I have no doubt that the use of herbal marijuana as a
medicine is here to stay. Nor do I doubt that the present
effort directed at the "pharmaceuticalization" of cannabis
will eventually lead to some good cannabinoid
pharmaceuticals. However, I question how many of
them would be able to compete with herbal marijuana
on a level playing field, i.e. effectiveness, limited toxicity,
versatility, ease of titration of dose, expense and,
of course, legal access. Presently we are beginning to
see two powerful forces collide: the growing acceptance
of medical cannabis and the proscription against
any use of herbal marijuana, medical or non-medical.
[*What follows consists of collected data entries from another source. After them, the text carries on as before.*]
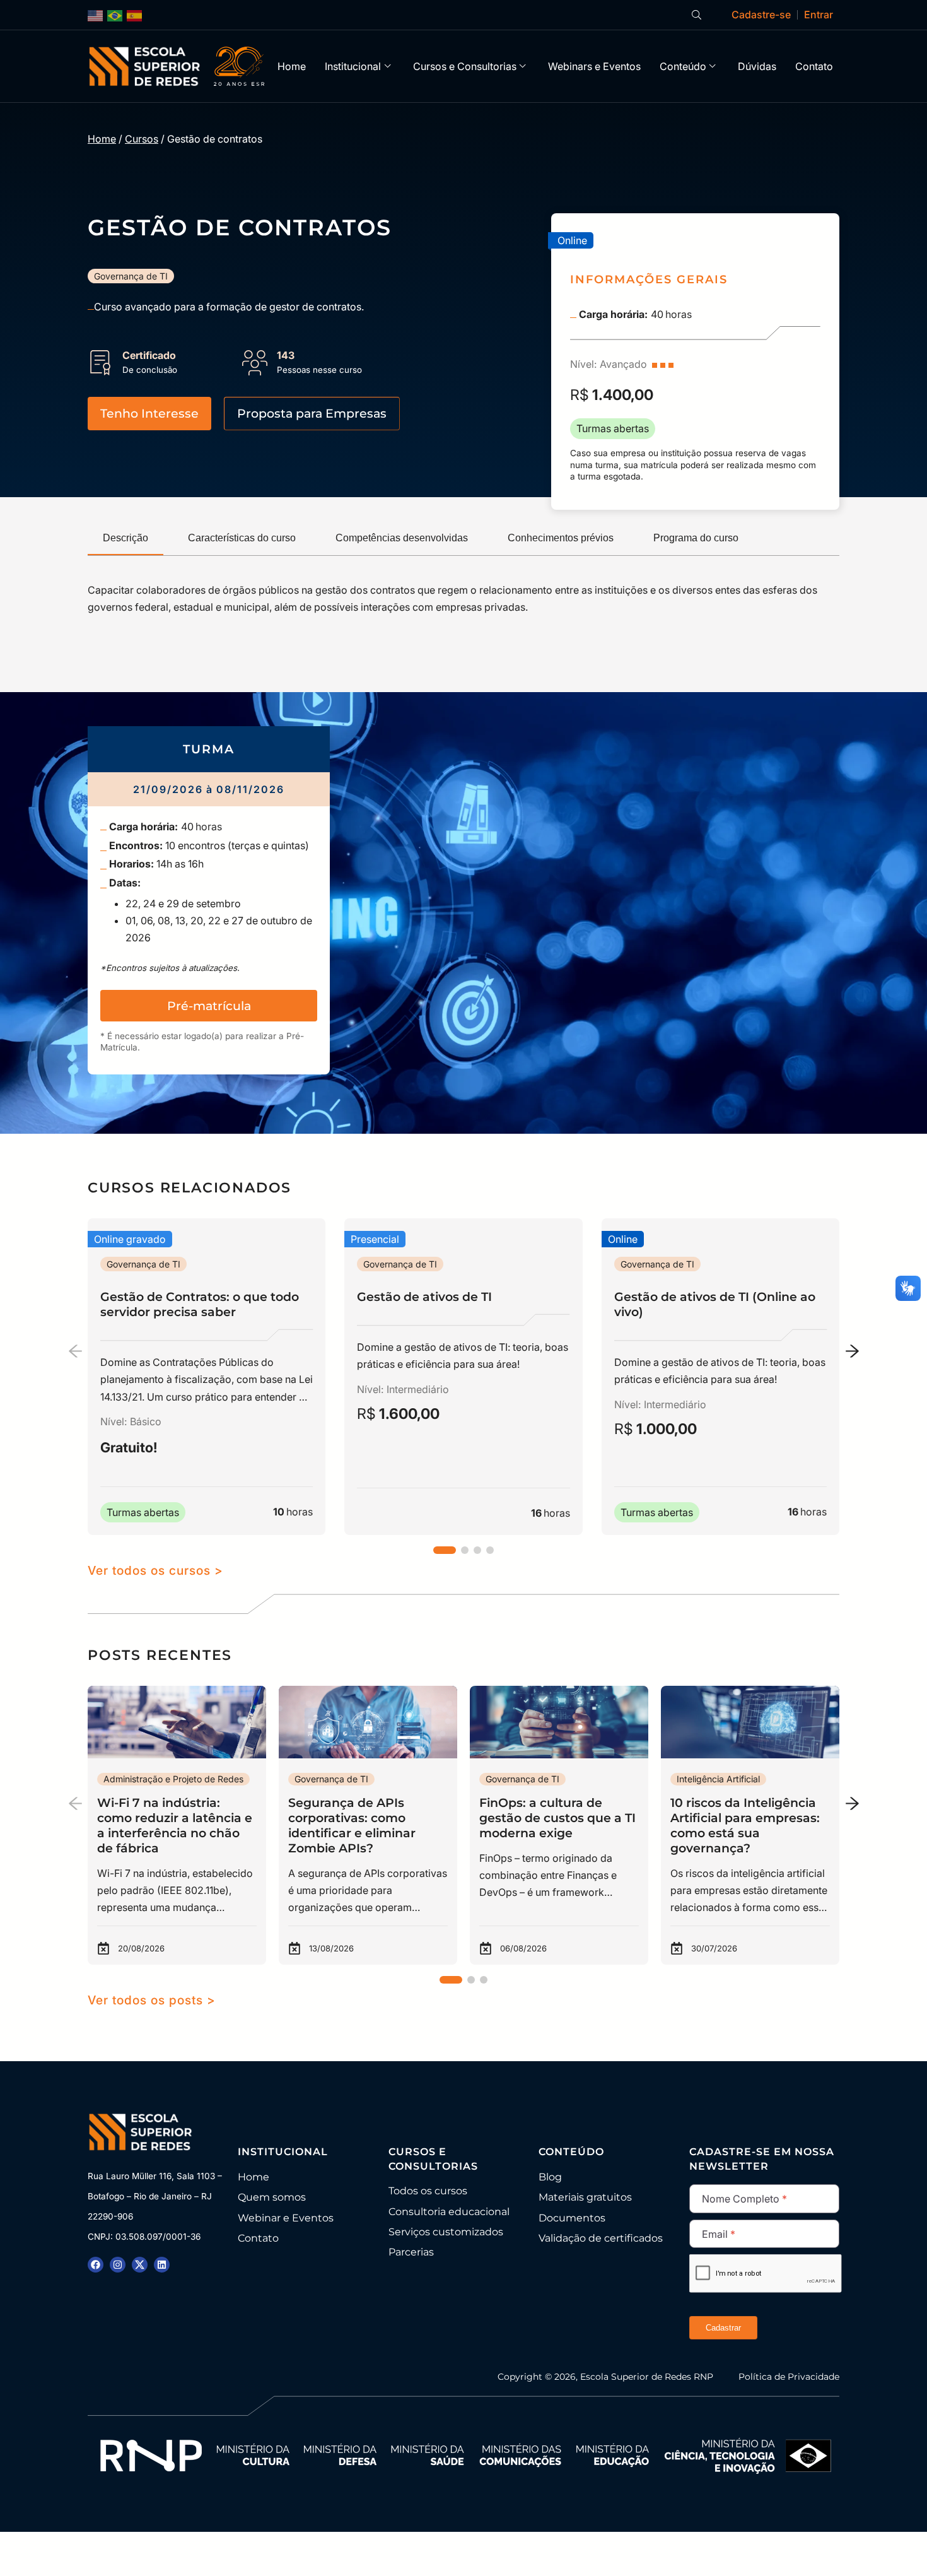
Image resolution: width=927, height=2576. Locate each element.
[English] (96, 14)
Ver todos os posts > (152, 2000)
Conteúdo (683, 66)
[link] (209, 900)
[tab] (125, 538)
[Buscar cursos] (696, 15)
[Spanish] (135, 14)
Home (291, 66)
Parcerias (411, 2252)
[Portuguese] (115, 14)
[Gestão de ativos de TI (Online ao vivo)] (720, 1377)
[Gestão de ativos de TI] (463, 1377)
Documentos (572, 2218)
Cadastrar (723, 2327)
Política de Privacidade (788, 2377)
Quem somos (272, 2197)
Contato (814, 66)
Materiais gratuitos (585, 2197)
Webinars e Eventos (594, 66)
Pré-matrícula (209, 1005)
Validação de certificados (601, 2238)
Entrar (818, 14)
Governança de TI (131, 276)
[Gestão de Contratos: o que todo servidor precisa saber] (206, 1377)
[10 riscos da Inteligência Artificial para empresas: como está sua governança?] (750, 1825)
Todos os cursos (427, 2191)
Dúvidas (757, 66)
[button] (444, 1550)
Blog (550, 2177)
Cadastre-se (761, 14)
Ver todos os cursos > (155, 1570)
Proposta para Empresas (312, 413)
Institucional (353, 66)
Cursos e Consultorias (464, 66)
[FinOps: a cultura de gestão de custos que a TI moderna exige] (559, 1825)
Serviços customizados (445, 2232)
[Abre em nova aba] (95, 2265)
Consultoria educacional (449, 2212)
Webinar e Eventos (286, 2218)
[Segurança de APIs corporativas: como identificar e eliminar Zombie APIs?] (368, 1825)
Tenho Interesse (149, 413)
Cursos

There are few signs that we are moving away from
absolute prohibition to a regulatory system that would
allow responsible use of marijuana. As a result, we
appear to be heading toward two simultaneous distribution
systems for medical cannabis: the conventional
model of legal pharmacy-filled prescriptions for officially
approved medicines, and a model closer to the
distribution of alternative and herbal medicines, legal
or illegal.
References
1. Abrams DI, Jay CA, Shade SB,Vizoso H, Reda S,
Press ME, Kelly MC,Rowbotham MC, Peterson
KL. Cannabis and painful HIV-associated sensory
neuropathy: A randomized placebocontrolled
trial. Neurology 2007;68:515-21.
2. Hashibe M, Morgenstern H, Cui Y, Tashkin DP,
Zang ZF, Cozen W, Mack TM, Greenland S.
Marijuana use and the risk of lung and upper
aerodigestive tract cancers: results of a population-
based case-control study. Cancer Epidemiol
Biomarkers Prev 2006;15(10):1829-34.
3. Lasagna L. Clinical trials in the natural environment.
In: Stiechele C, Abshagen W, Koch-Weser
J, editors. Drugs between research and regulation.
New York: Springer-Verlag; 1985. p. 45-49.